QUEBEC – The suspect in Quebec’s murderous Halloween night sword attack was unable to get immediate psychiatric help after he had professed disturbing and delusional views six years before the stabbing rampage, a trial heard Tuesday.

Carl Girouard, 26, is charged with two counts of first-degree murder in the killings of Suzanne Clermont, 61, and Francois Duchesne, 56, in the historic Old Quebec district on Oct. 31, 2020. He is also charged with five counts of attempted murder for allegedly injuring five other people with a sword that night.

Social worker Charles-Andre Bourdua told jurors on Tuesday he met Girouard nine times between December 2014 and September 2015. He said the suspect had been referred to him by a psychologist at an adult training centre who noticed homicidal and suicidal ideas in Girouard’s writings in late 2014.

Bourdua said Girouard told him about wanting to randomly kill people with a sword. One of their meetings – in March 2015 – took place at the suspect’s residence, where Bourdua noted the presence of a sword. Girouard told him the sword wasn’t the weapon he intended to use to murder, Bourdua told the court.

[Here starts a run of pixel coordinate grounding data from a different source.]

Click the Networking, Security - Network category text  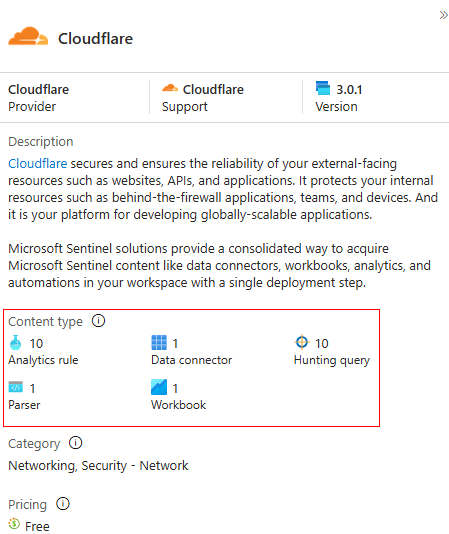click(x=98, y=466)
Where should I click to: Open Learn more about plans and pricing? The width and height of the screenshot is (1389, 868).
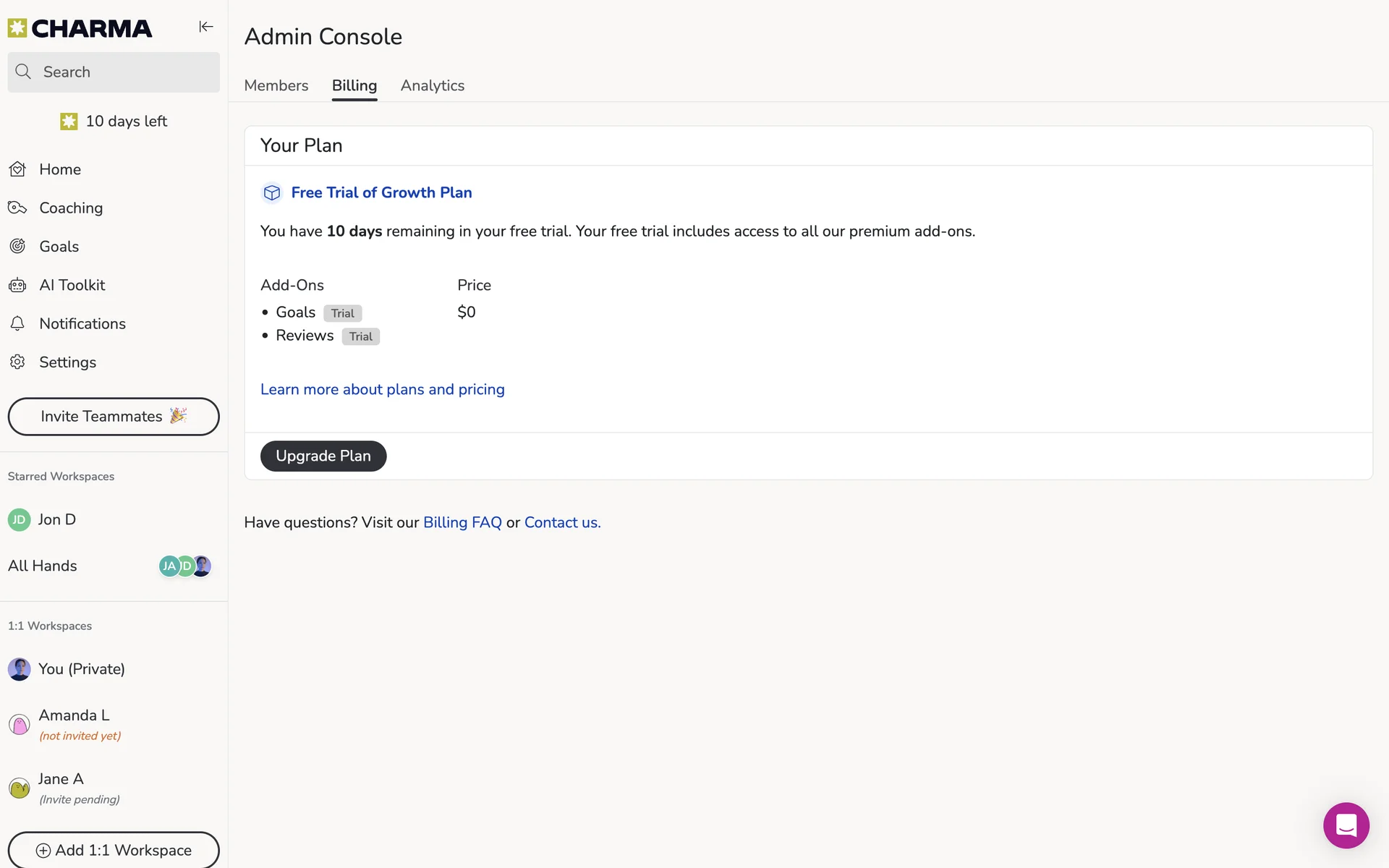pyautogui.click(x=383, y=390)
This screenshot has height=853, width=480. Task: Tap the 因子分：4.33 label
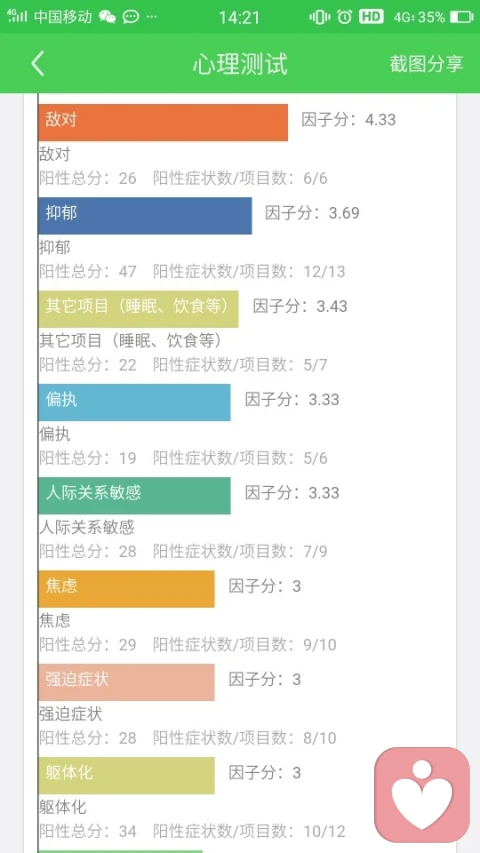click(349, 120)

Bourdua said Girouard also described his vision of an ideal world: one with fewer people, less pollution, fewer firearms and more peace and love. Bourdua said Girouard told him, “suffering is temporary, but honour is forever.”

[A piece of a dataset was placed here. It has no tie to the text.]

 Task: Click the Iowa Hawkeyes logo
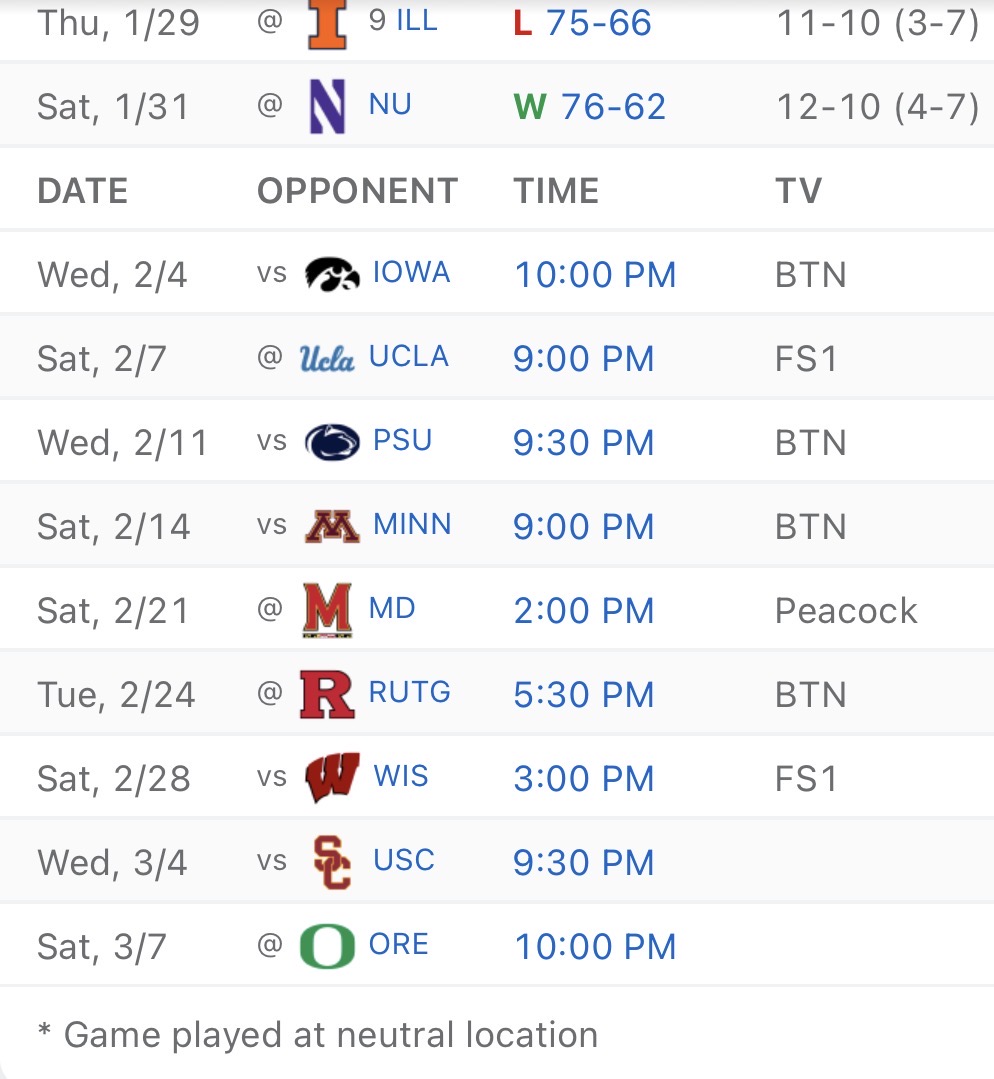(332, 273)
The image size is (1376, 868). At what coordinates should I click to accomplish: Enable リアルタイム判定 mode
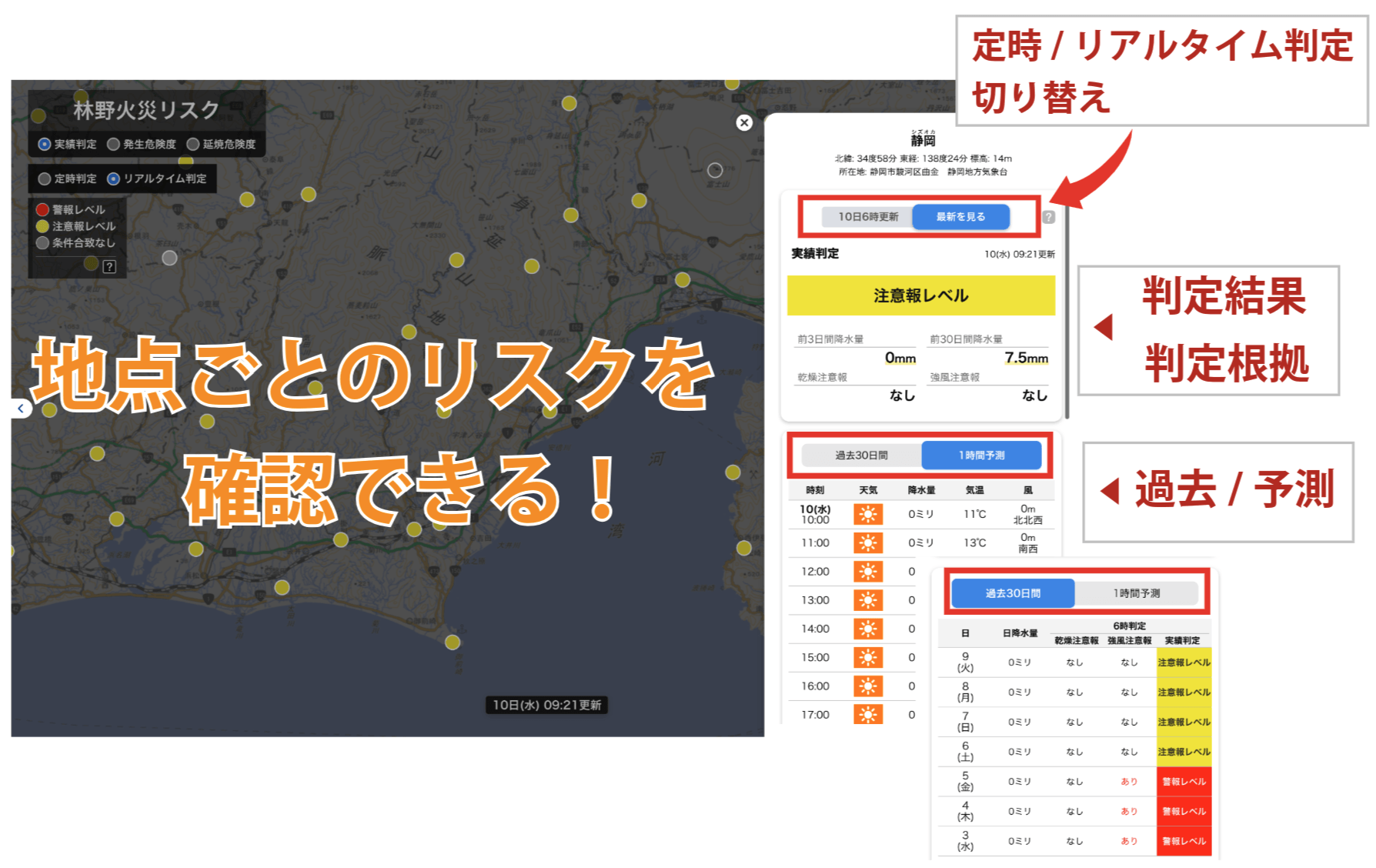point(114,179)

The accused, Bourdua said, was polite and collaborative but had certain fixations and obsessions.

Bourdua told the court he continued to see Girouard beyond the usual three-month assessment to ensure he would be taken in by a psychiatrist.

Defence lawyer Pierre Gagnon asked Bourdua why the suspect had not met with a doctor by September 2015.

Bourdua replied that there were institutional delays, adding that more information on the suspect was needed before a psychiatrist could take charge of him. The social worker told the court he was assured the necessary steps had been taken in Girouard’s case.

Later Tuesday, jurors watched video surveillance footage of the rampage in October 2020 in Quebec City’s historic district.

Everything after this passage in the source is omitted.